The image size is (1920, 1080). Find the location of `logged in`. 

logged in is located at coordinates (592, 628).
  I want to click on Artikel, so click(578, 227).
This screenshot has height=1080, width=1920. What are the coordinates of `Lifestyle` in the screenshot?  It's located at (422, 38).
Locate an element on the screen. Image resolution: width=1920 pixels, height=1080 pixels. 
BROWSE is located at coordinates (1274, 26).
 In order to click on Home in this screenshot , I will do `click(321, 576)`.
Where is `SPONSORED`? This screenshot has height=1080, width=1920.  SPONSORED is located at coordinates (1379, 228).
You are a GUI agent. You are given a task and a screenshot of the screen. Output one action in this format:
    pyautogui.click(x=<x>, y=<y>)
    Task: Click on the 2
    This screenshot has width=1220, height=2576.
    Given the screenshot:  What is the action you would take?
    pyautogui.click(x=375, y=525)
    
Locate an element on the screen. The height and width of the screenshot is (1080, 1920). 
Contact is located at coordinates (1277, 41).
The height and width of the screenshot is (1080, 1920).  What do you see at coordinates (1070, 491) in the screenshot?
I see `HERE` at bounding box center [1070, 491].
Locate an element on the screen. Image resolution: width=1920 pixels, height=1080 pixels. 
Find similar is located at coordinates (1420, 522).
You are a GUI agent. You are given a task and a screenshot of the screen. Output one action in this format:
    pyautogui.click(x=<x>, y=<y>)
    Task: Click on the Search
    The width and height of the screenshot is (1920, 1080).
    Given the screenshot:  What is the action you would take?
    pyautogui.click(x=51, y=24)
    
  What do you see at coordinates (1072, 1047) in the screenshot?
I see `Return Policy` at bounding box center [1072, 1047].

--

> The task
Reproduce the records from their start through the line containing "This screenshot has height=1080, width=1920. What", swapping "screenshot" for "screen capture" and leaving everything else unchanged.

> Reply to the task
The image size is (1920, 1080). Find the location of `logged in`. 

logged in is located at coordinates (592, 628).
  I want to click on Artikel, so click(578, 227).
This screen capture has height=1080, width=1920. What are the coordinates of `Lifestyle` in the screen capture?  It's located at (422, 38).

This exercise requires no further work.